Characterization of neurogenic inflammation in the airways of two highly inbred rat strains.

Tachykinins released from sensory airway nerves have been shown to increase vascular permeability and plasma-protein extravasation (PPE) in rodent airways. We previously demonstrated that in Fisher (F344) rats, tachykinins cause bronchoconstriction mainly by indirect mechanisms involving the activation of NK1 receptor and mast cells, whereas in the less responsive BDE rats tachykinins have a direct NK2 receptor-mediated effect on bronchial smooth muscle. Using Evans blue dye as an intravascular marker, we demonstrated that F344 rats are hyperresponsive for the PPE induced by substance P (SP) and capsaicin. The NK1 receptor antagonist RP 67,580 reduced the neurogenic PPE in both strains, whereas the NK2 receptor antagonist SR 48,968 had no effect, indicating that only NK1 receptors are involved in the PPE. Pretreatment with the 5-HT antagonist methysergide decreased the neurogenic PPE in F344 rats but not in BDE rats. In F344 rats depleted of mast-cell mediators with compound 48/80, the SP-induced PPE was significantly reduced.
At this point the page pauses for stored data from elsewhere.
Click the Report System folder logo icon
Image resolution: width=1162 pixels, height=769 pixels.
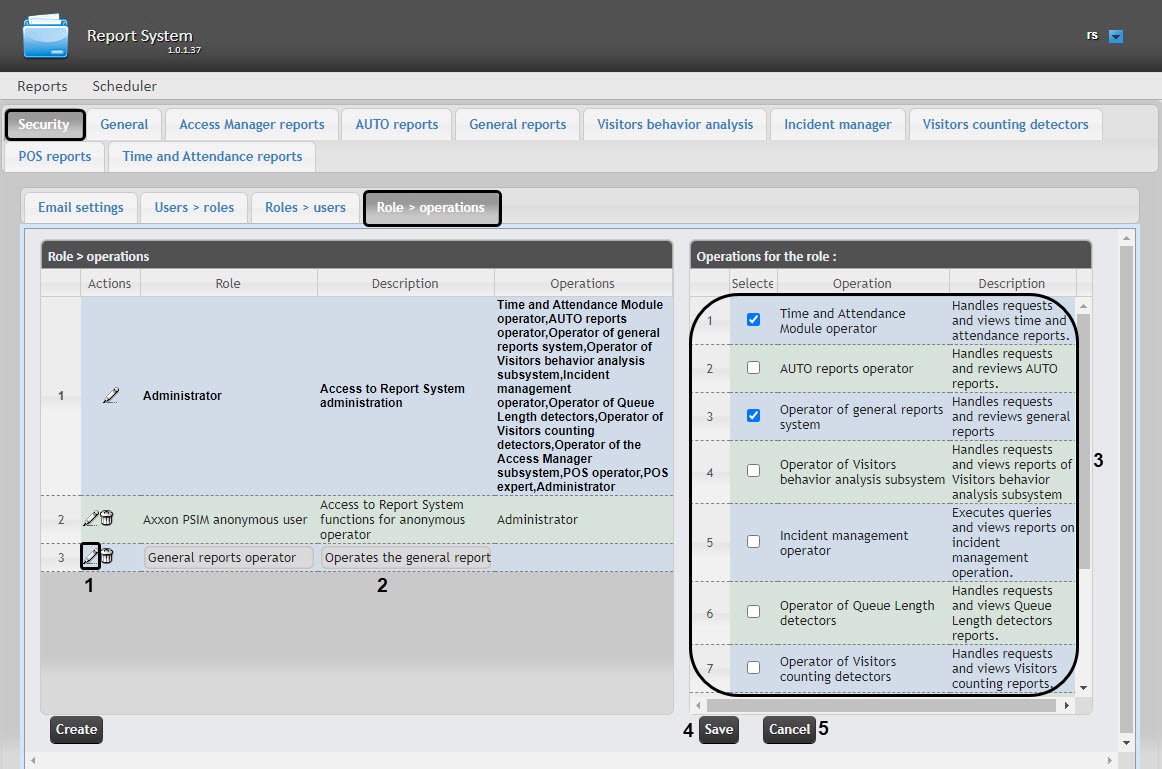pyautogui.click(x=46, y=36)
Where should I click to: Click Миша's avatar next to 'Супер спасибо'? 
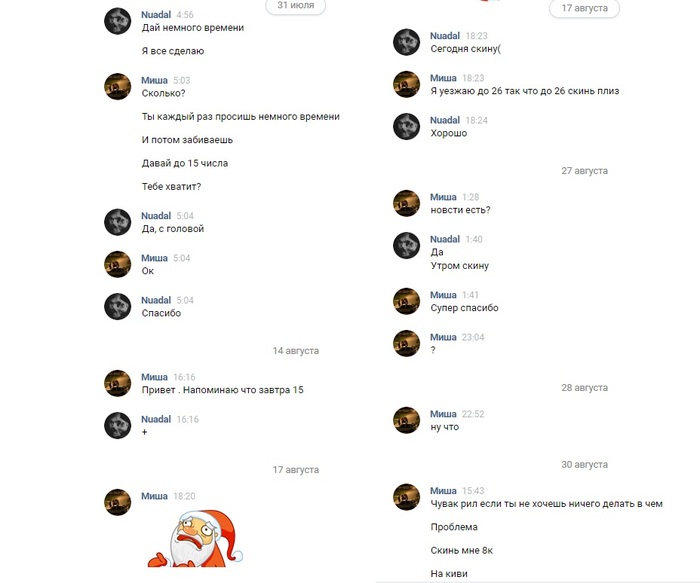[x=406, y=301]
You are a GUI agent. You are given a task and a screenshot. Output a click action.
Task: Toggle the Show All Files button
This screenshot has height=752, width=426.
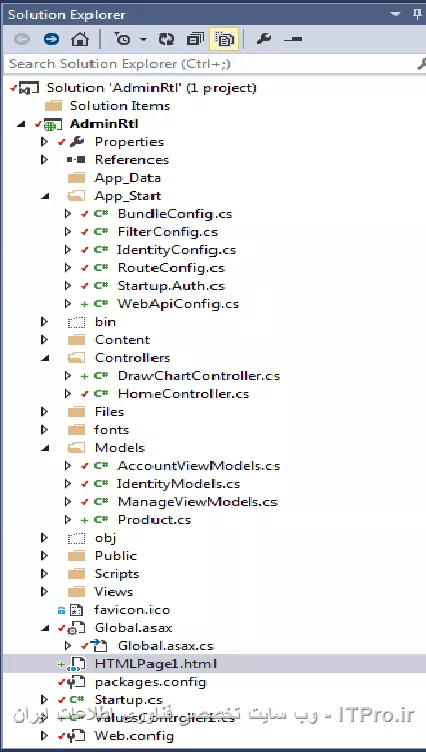click(224, 39)
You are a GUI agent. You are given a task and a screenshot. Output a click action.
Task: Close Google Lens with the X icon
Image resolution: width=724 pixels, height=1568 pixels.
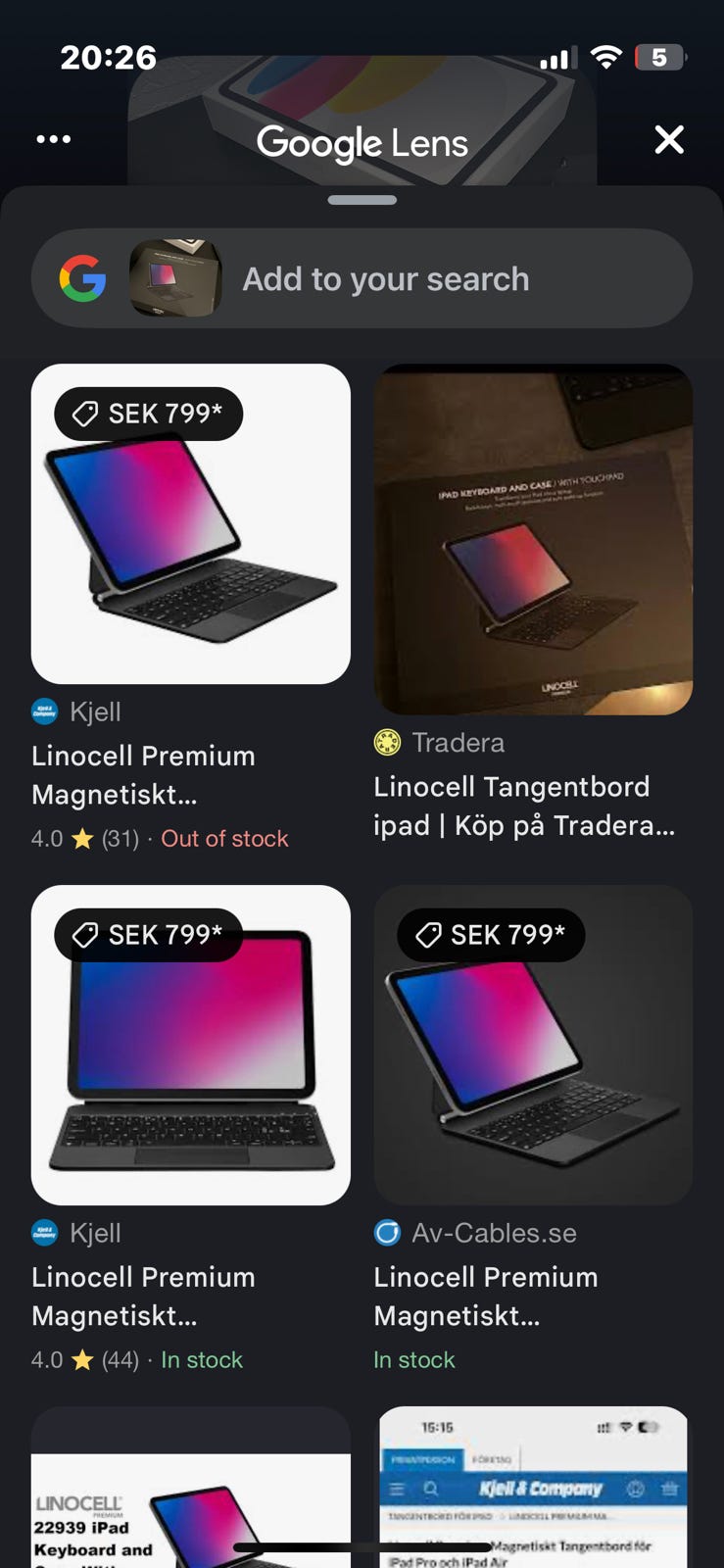tap(669, 139)
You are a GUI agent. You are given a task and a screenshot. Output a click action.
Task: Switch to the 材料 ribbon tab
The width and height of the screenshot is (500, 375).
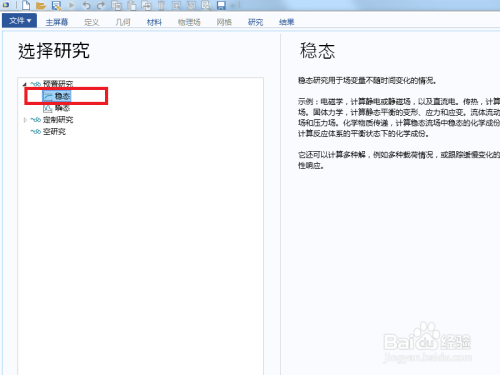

Pretreatment with the H1 antagonist mepyramine and the H2 antagonist cimetidine caused a similar reduction in SP-induced PPE in main bronchi of both strains. Pretreatment with atropine, indomethacin, or the leukotriene antagonist ICI 198,615 did not affect the SP-induced PPE. In conclusion, neurogenic PPE in rat airways involves the activation of NK1 receptors. In F344 but not in BDE rats, an additional indirect mechanism involving 5-HT release and mast-cell activation participates in the neurogenic PPE.